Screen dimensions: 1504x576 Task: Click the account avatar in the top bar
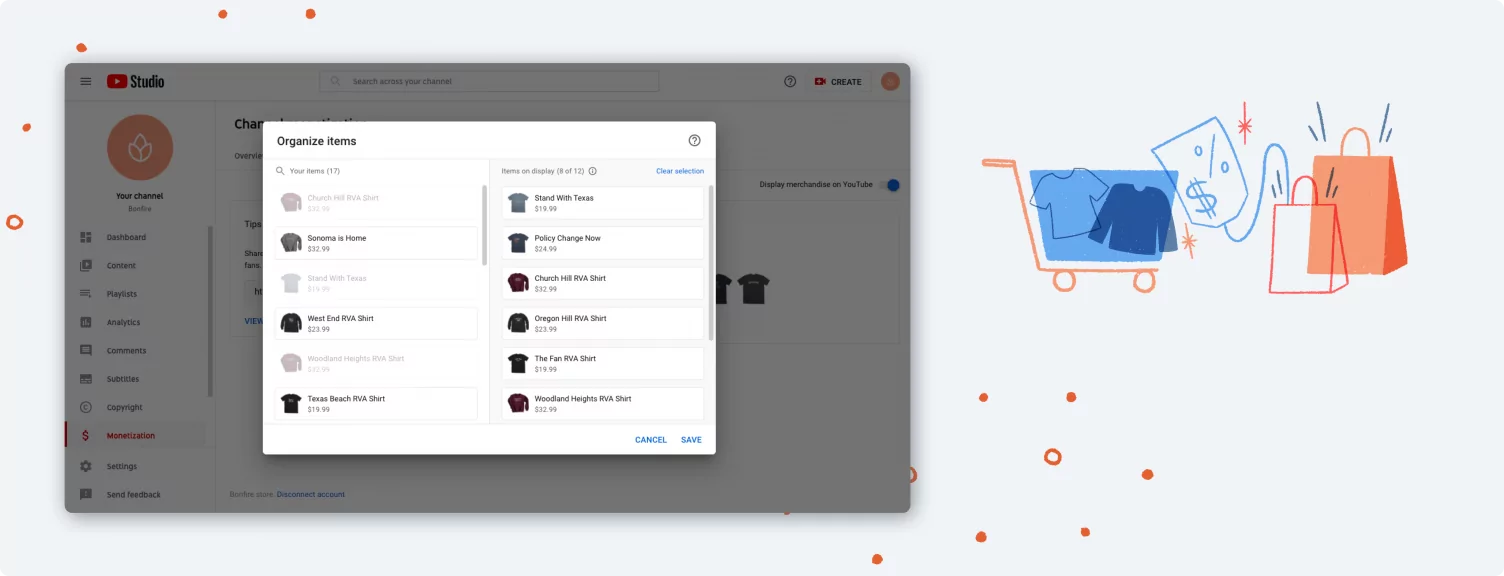click(x=890, y=82)
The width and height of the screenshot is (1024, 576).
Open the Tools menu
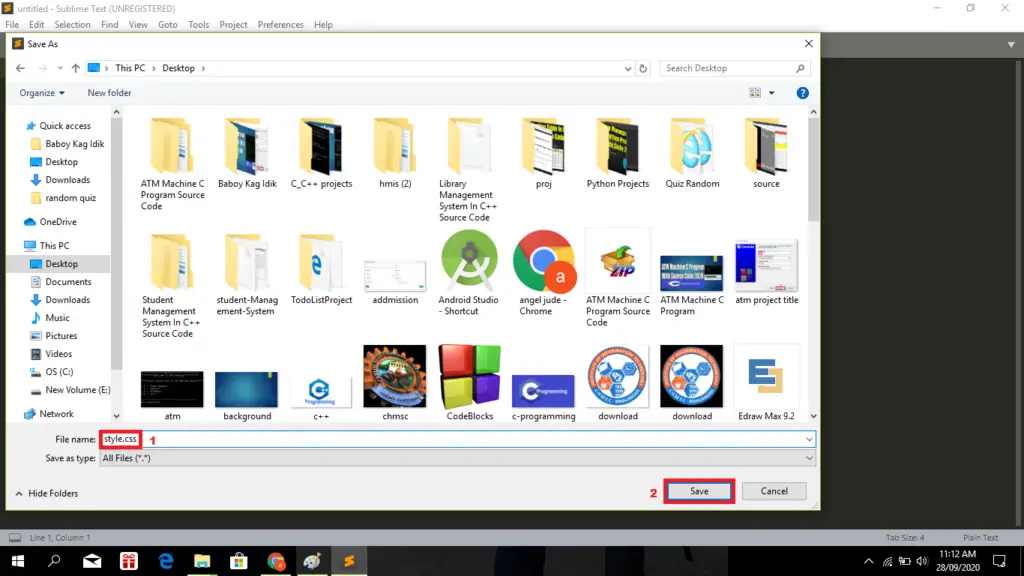click(198, 24)
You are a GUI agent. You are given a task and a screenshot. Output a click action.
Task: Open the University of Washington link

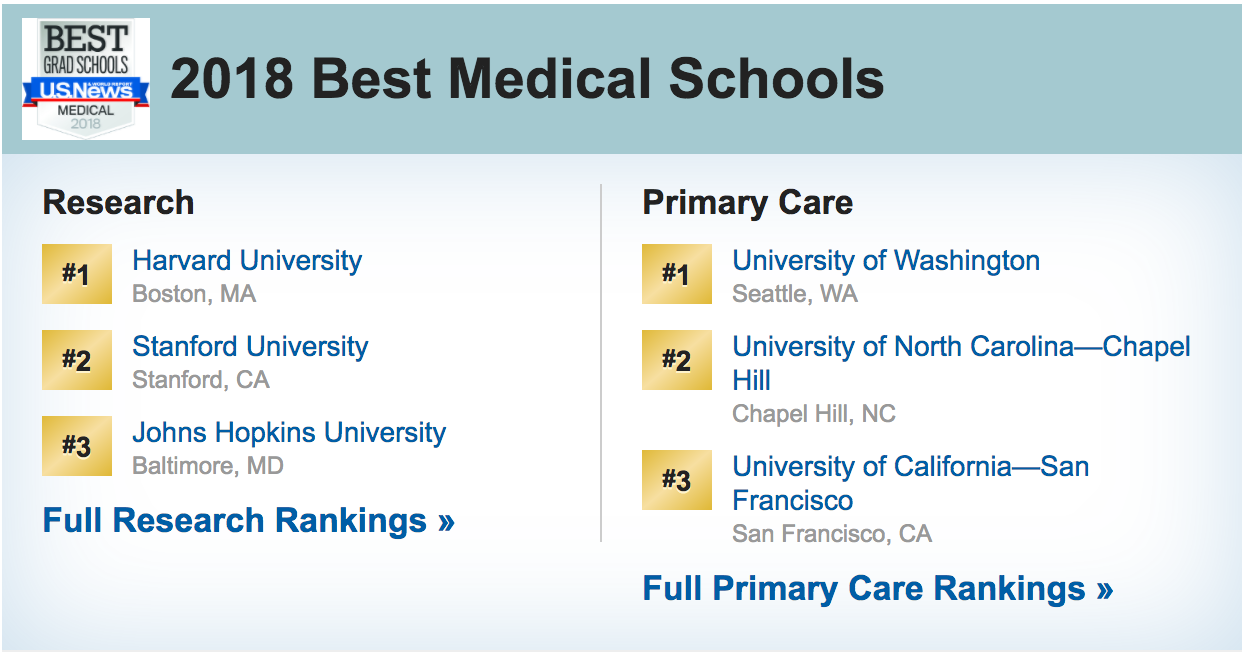tap(886, 261)
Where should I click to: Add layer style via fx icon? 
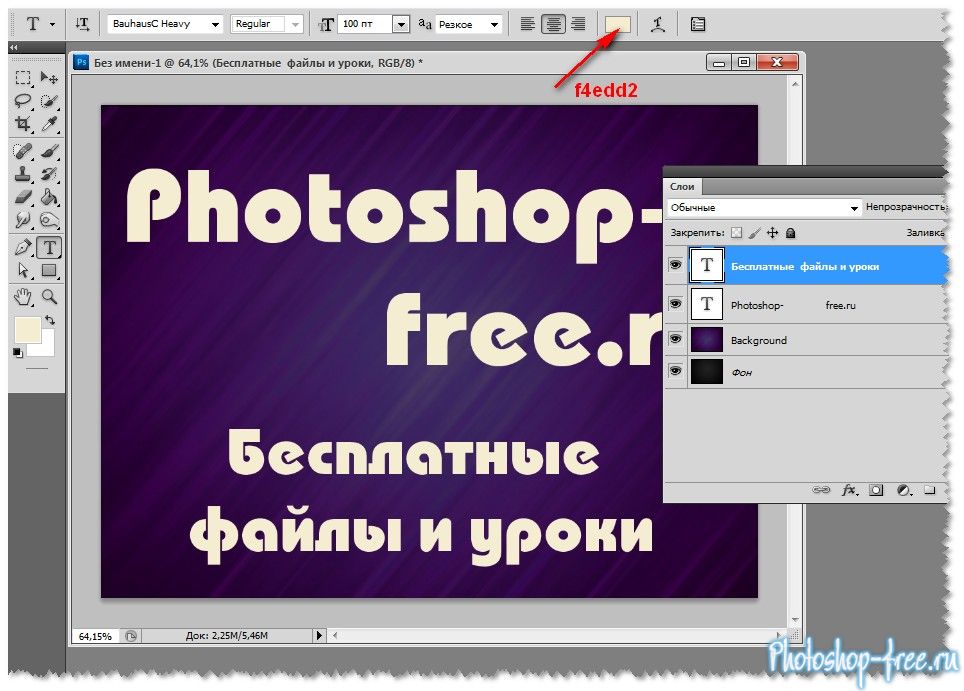[x=850, y=490]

________________________________________

* [INSTRUCTIONS FOR THE TASK]
Give the records again exactly as they stand, so that only the pictures are missing.

* [YOUR RESPONSE]
Screen dimensions: 1504x576 Task: Click the account avatar in the top bar
click(x=890, y=82)
The width and height of the screenshot is (1024, 576).
Open the Tools menu
click(198, 24)
You are a GUI agent. You are given a task and a screenshot. Output a click action.
Task: Open the University of Washington link

tap(886, 261)
Where should I click to: Add layer style via fx icon? 
[x=850, y=490]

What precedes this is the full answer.